> _DIRECTIONS_: Your answer should be one number, the count of lines in the listing below containing the word "agent".
#### RECORDS FOR PROCESSING ####
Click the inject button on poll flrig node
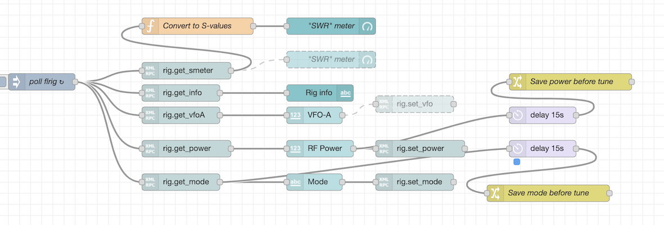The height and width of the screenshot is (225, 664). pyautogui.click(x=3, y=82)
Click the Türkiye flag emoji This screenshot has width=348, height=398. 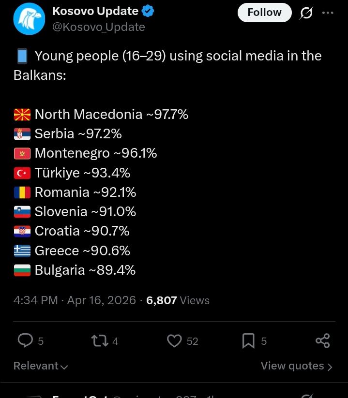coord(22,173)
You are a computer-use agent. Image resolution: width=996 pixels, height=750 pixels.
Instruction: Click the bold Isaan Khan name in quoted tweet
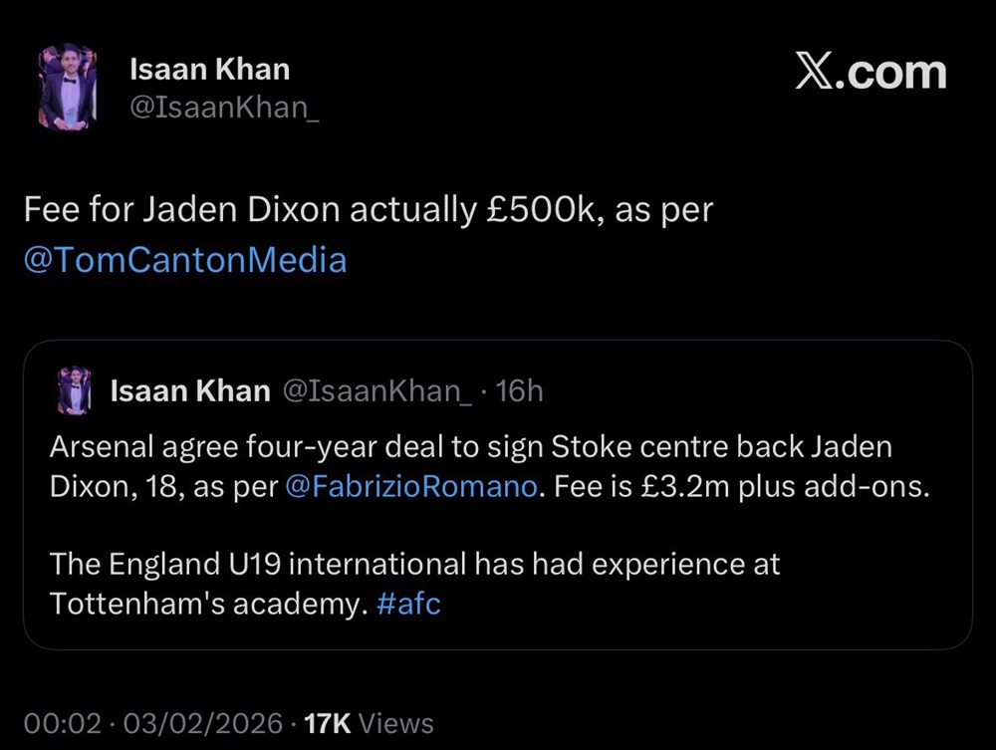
####
#### RECORDS FOR PROCESSING ####
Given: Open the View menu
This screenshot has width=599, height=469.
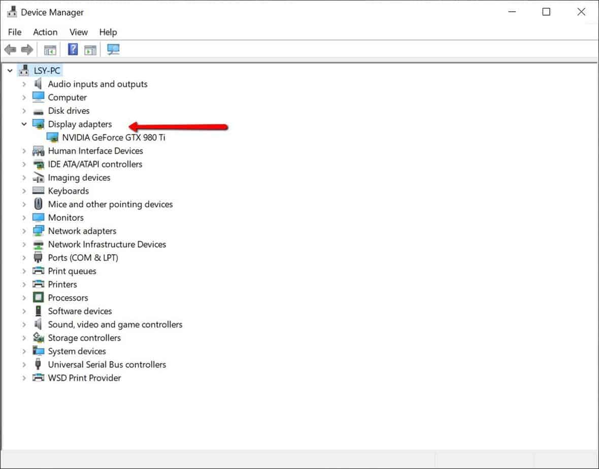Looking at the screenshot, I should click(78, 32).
####
#### RECORDS FOR PROCESSING ####
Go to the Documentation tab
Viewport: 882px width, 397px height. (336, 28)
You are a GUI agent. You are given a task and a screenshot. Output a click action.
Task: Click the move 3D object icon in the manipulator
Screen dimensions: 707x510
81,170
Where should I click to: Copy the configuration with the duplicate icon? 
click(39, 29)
####
> _EXPECTED ANSWER_: 2